* Page text *
========

Bring code coverage back up to 93-94% #331

lossyrob · 2021-05-04T14:57:14Z

The changes in #309 will cause the code coverage to dip to 88-89%. This issue is to ensure we bring back coverage to the 93-94% range for the PySTAC 1.0 release.

duckontheweb · 2021-05-17T19:51:15Z

#324 and #325 will probably go a long way towards this given the low coverage of both of those modules. We may want to wait to tackle this issue until those are complete and we have a better sense of the gap.

duckontheweb · 2021-05-24T13:26:20Z

We should also update the coverage badge link the main readme to point to the main branch instead of develop as part of this issue.

l0b0 · 2021-06-03T01:45:37Z

I'd be interested in helping with this. I recently brought the coverage in another project from 97% to 100%, and it was surprising how many issues that uncovered (PR 1, 2, 3, 4).

duckontheweb · 2021-06-04T00:50:33Z

We would definitely appreciate the help on this!

========

* Activity 1 *
Which usernames post comments in the code coverage thread?

Stored items:
========

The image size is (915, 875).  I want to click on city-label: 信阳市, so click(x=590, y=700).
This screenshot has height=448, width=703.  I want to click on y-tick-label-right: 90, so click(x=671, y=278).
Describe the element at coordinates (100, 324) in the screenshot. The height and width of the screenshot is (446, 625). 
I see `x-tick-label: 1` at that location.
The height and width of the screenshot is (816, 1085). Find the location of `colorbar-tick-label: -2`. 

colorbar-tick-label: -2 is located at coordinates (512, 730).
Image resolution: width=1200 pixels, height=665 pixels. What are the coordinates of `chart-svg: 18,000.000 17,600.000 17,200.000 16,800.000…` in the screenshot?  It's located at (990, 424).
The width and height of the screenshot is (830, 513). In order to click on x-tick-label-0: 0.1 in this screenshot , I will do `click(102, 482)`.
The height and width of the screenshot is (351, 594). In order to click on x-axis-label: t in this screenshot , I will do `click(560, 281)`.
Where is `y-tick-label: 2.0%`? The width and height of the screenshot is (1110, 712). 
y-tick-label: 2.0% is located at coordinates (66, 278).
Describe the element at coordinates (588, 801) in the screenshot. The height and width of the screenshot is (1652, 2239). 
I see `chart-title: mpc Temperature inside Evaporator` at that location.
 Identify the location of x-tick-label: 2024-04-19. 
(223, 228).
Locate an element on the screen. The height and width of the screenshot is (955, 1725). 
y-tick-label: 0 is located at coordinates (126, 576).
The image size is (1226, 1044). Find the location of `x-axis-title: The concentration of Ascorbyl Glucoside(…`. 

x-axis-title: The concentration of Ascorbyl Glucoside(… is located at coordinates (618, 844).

========

* Activity 2 *
Can you arrange the part of the stored items that opens with the line containing "The height and width of the screenshot is (816, 1085)." and closes with the line containing "The height and width of the screenshot is (351, 594)." as a JSON list of strings, one string per line, with blank lines left out?

* Written reply 1 *
lossyrob, duckontheweb, l0b0

* Written reply 2 *
[
  "The height and width of the screenshot is (816, 1085). Find the location of `colorbar-tick-label: -2`. ",
  "colorbar-tick-label: -2 is located at coordinates (512, 730).",
  "Image resolution: width=1200 pixels, height=665 pixels. What are the coordinates of `chart-svg: 18,000.000 17,600.000 17,200.000 16,800.000…` in the screenshot?  It's located at (990, 424).",
  "The width and height of the screenshot is (830, 513). In order to click on x-tick-label-0: 0.1 in this screenshot , I will do `click(102, 482)`.",
  "The height and width of the screenshot is (351, 594). In order to click on x-axis-label: t in this screenshot , I will do `click(560, 281)`."
]